Aún reconociendo que no se es nada demócrata oponerse a la inscripción del MOVADEF por lo anteriormente dicho. Muchos lapidan con una sospecha de facto, a saber, el MOVADEF es la fachada política del Partido Comunista del Perú-Sendero Luminoso (PCP-SL). Formalmente no lo es, ya que son dos entidades distintas que han operado en momentos históricos distintos, de acuerdo a prácticas políticas también muy distintas. El PCP-SL enarboló la lucha armada y fracasó estrepitosamente (hasta deslegitimarse), en cambio el MOVADEF apunta a participar de la democracia representativa a través del camino electoral para legitimarse. Ahora bien, tal sospecha de facto lo es, en la medida que tienen vinculaciones muy estrechas con lo que queda de la facción de aquel partido que es conocido como la facción de los “Acuerdistas”. Facción Política que, dicho sea de paso, en sentido estricto ha dejado las prácticas subversivas para formar organizaciones que se sujeten a la vida democrática que rige en el país. Pero a sabiendas de ello se rechaza y teme su presencia en función del pasado que muchos azuzan mediante una válida memoria selectiva, sin reparar en la posibilidad de la convivencia social, es decir, en la finalidad de la democracia en última instancia.

Por todo lo dicho, a mi juicio no es nada democrático oponerse a la inscripción del MOVADEF, pero entiendo las razones y sospechas que algunos esgrimen para oponerse rotundamente a ellos. Sin embargo considero que los “defensores de la vida y la paz” y de la “democracia”, que se oponen a ellos, no hacen mas que ocultar el problema del conflicto social que asoló al país hace más de 32 años. Lejos de pleitear sobre las percepciones y los juicios encontrados, lo que se trata en el fondo es de resolver el conflicto de antaño (que acarrea una serie de hechos) y no desentenderse de ello mediante la venganza contra los miembros o ex-miembros del PCP-SL, ya que tal actitud sólo avivaría más el fuego de odios encontrados y tan presentes que se destapan con cierta frecuencia en las coyunturas políticas mediante discursos y prácticas racistas. Los conflictos sociales no se resuelven cuando uno anula al oponente, descalificándolos mediante una oposición visceral (para demostrar exageradamente cuan defensor de la vida y la paz se es), ni mucho menos ocultando a la otra parte que también cumplió con el papel de agresor en aquel aciago conflicto (Fuerzas Armadas y Policiales FFAA- FFPP), sino cuando se lo encara.

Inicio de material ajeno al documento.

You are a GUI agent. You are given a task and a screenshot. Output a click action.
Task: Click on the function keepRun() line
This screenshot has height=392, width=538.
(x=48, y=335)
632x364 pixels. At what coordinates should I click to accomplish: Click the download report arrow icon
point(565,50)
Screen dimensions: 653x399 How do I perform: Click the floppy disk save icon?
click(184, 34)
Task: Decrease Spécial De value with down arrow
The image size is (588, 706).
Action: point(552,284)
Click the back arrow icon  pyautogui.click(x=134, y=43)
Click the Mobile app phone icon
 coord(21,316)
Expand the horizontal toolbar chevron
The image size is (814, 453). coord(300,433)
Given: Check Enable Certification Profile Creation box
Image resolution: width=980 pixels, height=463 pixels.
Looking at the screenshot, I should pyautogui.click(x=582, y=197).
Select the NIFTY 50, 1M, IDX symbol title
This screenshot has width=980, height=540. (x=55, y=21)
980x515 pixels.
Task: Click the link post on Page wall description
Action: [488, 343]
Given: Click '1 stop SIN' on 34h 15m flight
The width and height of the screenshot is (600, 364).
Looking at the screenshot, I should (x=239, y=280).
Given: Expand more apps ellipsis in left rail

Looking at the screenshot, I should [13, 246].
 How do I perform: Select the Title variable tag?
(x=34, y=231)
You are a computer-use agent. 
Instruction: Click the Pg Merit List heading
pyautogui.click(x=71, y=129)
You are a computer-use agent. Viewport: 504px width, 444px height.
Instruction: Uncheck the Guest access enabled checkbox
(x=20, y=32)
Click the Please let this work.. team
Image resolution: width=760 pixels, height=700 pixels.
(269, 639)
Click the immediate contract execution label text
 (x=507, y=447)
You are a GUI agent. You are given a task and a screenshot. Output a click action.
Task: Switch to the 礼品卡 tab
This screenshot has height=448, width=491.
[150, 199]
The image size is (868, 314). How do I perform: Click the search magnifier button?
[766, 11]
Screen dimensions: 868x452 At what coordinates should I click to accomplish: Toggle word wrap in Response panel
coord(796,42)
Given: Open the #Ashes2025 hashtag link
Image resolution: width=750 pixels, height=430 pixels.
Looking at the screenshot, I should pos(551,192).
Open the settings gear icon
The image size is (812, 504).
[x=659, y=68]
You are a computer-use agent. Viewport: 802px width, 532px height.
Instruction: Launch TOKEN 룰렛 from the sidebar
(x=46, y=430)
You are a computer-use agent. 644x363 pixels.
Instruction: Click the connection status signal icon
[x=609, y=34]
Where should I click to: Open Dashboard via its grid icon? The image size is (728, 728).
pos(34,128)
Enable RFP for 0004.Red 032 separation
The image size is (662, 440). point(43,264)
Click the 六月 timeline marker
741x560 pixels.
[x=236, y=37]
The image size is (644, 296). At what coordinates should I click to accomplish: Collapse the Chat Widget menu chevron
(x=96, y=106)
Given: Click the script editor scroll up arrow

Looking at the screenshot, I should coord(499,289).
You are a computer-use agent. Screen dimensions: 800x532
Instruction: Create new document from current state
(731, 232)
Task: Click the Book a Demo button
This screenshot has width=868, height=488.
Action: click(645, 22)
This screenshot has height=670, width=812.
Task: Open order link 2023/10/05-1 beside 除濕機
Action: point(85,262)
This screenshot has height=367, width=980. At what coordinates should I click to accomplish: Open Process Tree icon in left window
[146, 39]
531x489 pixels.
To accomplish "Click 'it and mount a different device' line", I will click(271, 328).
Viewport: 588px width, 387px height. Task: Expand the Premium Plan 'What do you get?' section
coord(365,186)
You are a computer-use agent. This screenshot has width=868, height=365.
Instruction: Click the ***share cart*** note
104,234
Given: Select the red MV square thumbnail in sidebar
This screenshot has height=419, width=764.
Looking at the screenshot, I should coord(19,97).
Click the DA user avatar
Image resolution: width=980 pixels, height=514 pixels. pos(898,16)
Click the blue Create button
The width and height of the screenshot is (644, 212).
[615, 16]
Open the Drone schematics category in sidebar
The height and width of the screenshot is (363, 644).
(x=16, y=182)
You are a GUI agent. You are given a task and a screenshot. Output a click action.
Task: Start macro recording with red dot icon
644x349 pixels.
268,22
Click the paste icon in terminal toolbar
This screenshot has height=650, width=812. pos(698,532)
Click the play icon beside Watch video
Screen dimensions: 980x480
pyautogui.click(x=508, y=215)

Una manera de encarar el conflicto es precisamente permitiendo la inscripción del MOVADEF para que tal organización se sujete a las normas de la democracia, para evitar así su reproducción en la ilegalidad que a la larga sólo genera una polarización no sólo de ideas, sino de prácticas políticas. Además el escenario de la democracia permitiría el debate, la confrontación de ideas que es en última instancia el sostén de todo grupo político. Ese debate todavía no se ha dado y es de responsabilidad de los partidos políticos que participan de la democracia el iniciarlo (o reiniciarlo). Por otro lado, la incorporación a la vida democrática de movimientos, partidos políticos o ex-miembros políticos, que se han alzado en armas, es un buen síntoma para la política nacional y el fortalecimiento de la democracia. Tal política de incorporación ha tenido relativo éxito en muchos países de Latinoamérica (El Salvador, Uruguay, Bolivia, Brasil entre otros) en donde medianamente han resuelto sus conflictos derivados de la insurgencia armada.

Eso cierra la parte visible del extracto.